Und das passt gut zur grundlegenden Kritik an diesem Buch: Es bewegt sich verlässlich im Rahmen des kapitalistischen Systems. Die Möglichkeit anderer Eigentumsverhältnisse in der Wirtschaft taucht nur einmal relativ weit hinten und geradezu verschämt auf. Die Frage nach einer Obergrenze für Reichtum sieht Julia Friedrichs letztlich vor allem als eine, die gesellschaftlich diskutiert werden muss. Immerhin. Und das Beharren darauf, dass Arbeit geringer besteuert werden muss, riecht letztlich auch verdächtig nach dem guten alten Leistungsprinzip, das nicht grundsätzlich in Frage gestellt wird. Friedrichs erklärt selbst, vom Kapitalismus überzeugt zu sein, sie kritisiert nicht die Ungleichheit oder Ungerechtigkeit an sich, sondern nur deren Ausmaß. Wenn – wie in den 1980ern – ein Dax-Vorstand 14-mal so viel verdient wie ein*e durchschnittliche*r Arbeiter*in in seinem Betrieb, dann ist das schon okay; nur dass er mittlerweile 100-mal so viel bekommt, das ist ein Problem. Gleichzeitig muss mensch der Autorin zugutehalten, dass sie mit dieser Haltung tatsächlich in die berühmte Mitte der Gesellschaft vordringt. Ihre Bücher werden relativ breit rezipiert. Bei einem Thema, das immer noch im gesellschaftlichen Diskurs so unterbelichtet ist wie dieses, ist das kein kleines Verdienst. Mit knallharter Kapitalismuskritik würde ihr das wohl nicht gelingen. Das belegen auch die Besprechungen des Buches. Die sind insgesamt wirklich zum Heulen: Friedrichs muss sich zum Beispiel fragen lassen, ob sie denn nun Enteignungen wolle. Ob sie nicht nur eine Neiddebatte anzettle. Immerhin diesen Vorwurf hat sie bis in SZ und FAZ hinein zu entkräften vermocht, und das ist keine Kleinigkeit.
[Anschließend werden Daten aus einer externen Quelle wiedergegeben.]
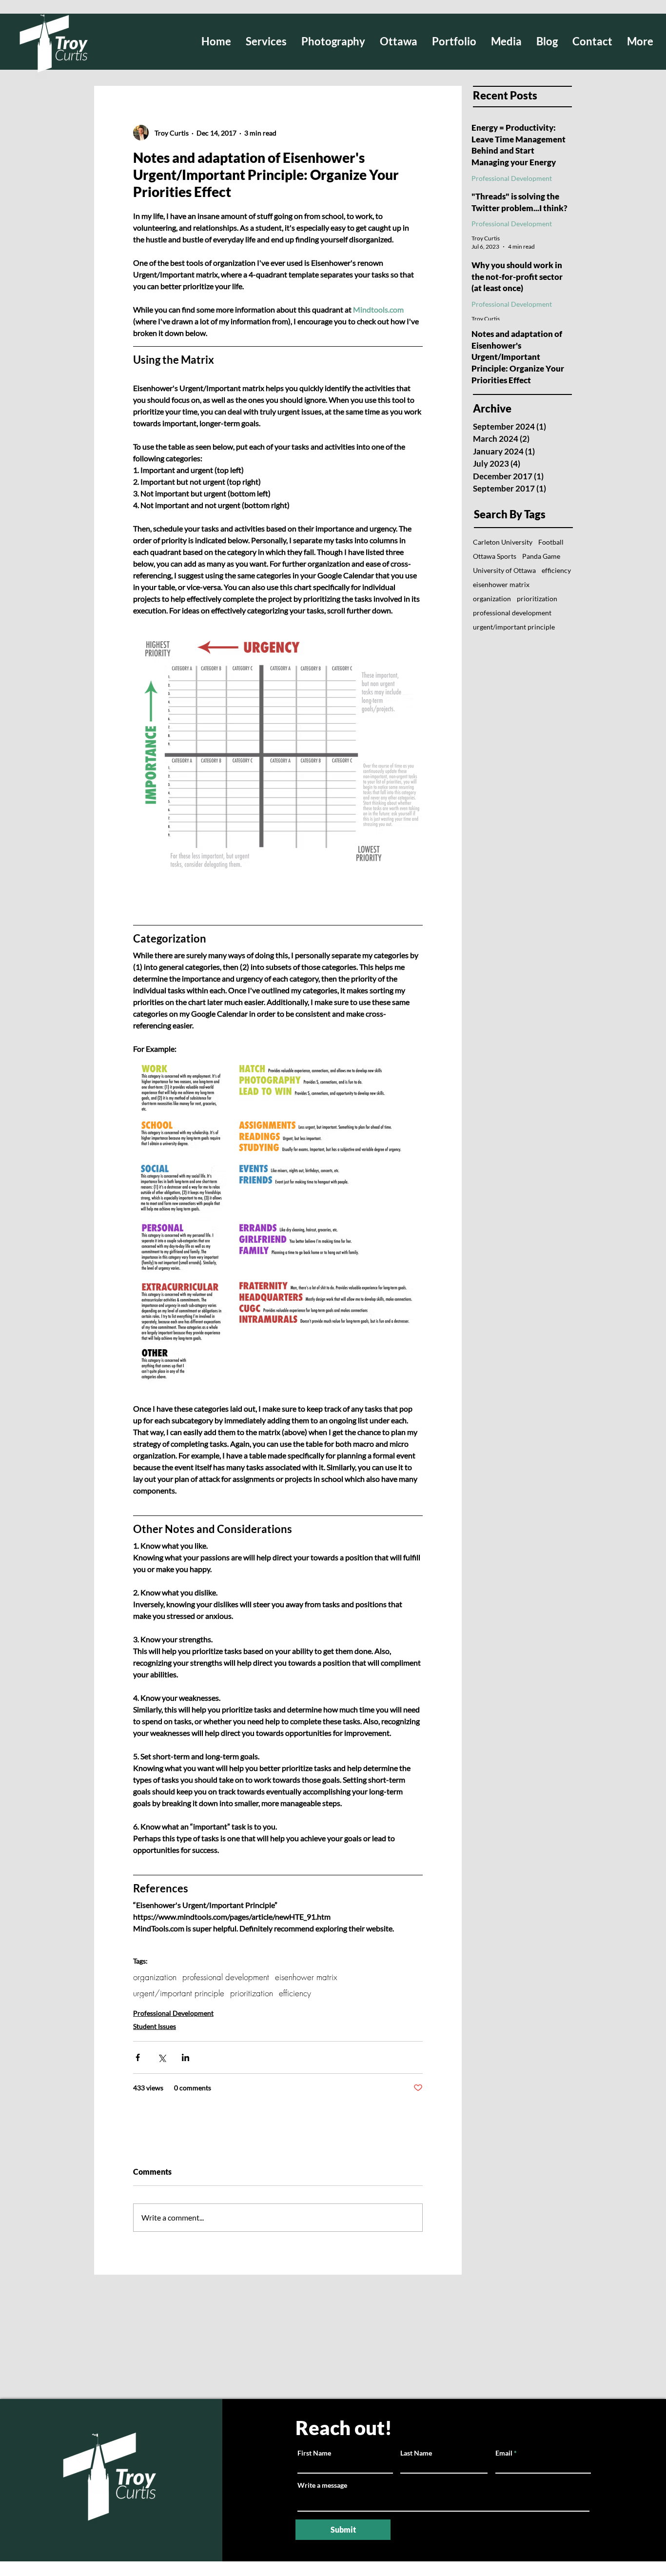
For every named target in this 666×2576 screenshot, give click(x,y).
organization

In diesen Besprechungen zeigt sich ganz gut, wie mächtig „die Superreichen“ eben tatsächlich sind und wie sehr die Diskurse in Schieflage geraten sind. Vermutlich hat jede*r in diesem Land schon von Bürgergeldempfänger*innen gehört, die angeblich nicht arbeiten wollen und denen deshalb die Leistungen gekürzt werden sollen; fordert eine*r aber eine gerechtere Besteuerung großer Vermögen, wird reflexartig das Gespenst der Enteignung beschworen. Wer sich schon länger mit den Themen Ungleichheit und Ungerechtigkeit beschäftigt, wird hier nicht viel Neues erfahren, und die Weigerung, das System in Frage zu stellen, kann beim Lesen erheblich frustrieren. Aber es liest sich gut und vermutlich ist vielen Menschen für den Moment mehr als genug damit zugemutet. Gerade angesichts meritokratischer und sozialchauvinistischer Diskurse braucht es solche Bücher, die vorhandenes Wissen zusammentragen, bündeln und in eine Argumentation bringen, die bürgerliche Milieus überzeugen kann. Ein Buch, das man gut verschenken kann – ein bisschen mehr Systemkritik und Aufzeigen von tatsächlichen Alternativen wäre dennoch schön gewesen.

Julia Friedrichs 2024:
Crazy Rich. Die geheime Welt der Superreichen.
Piper Verlag, Köln.
ISBN: 978-3-8270-1512-9.
384 Seiten. 24,00 Euro.
Zitathinweis: Andrea Wierich: Das bisschen Reichtum…. Erschienen in: Erbe(n). 75/ 2025. URL: https://kritisch-lesen.de/s/yQSan. Abgerufen am: 29. 04. 2025 20:37.

Zum Buch
Julia Friedrichs 2024:
Crazy Rich. Die geheime Welt der Superreichen.
Piper Verlag, Köln.
ISBN: 978-3-8270-1512-9.
384 Seiten. 24,00 Euro.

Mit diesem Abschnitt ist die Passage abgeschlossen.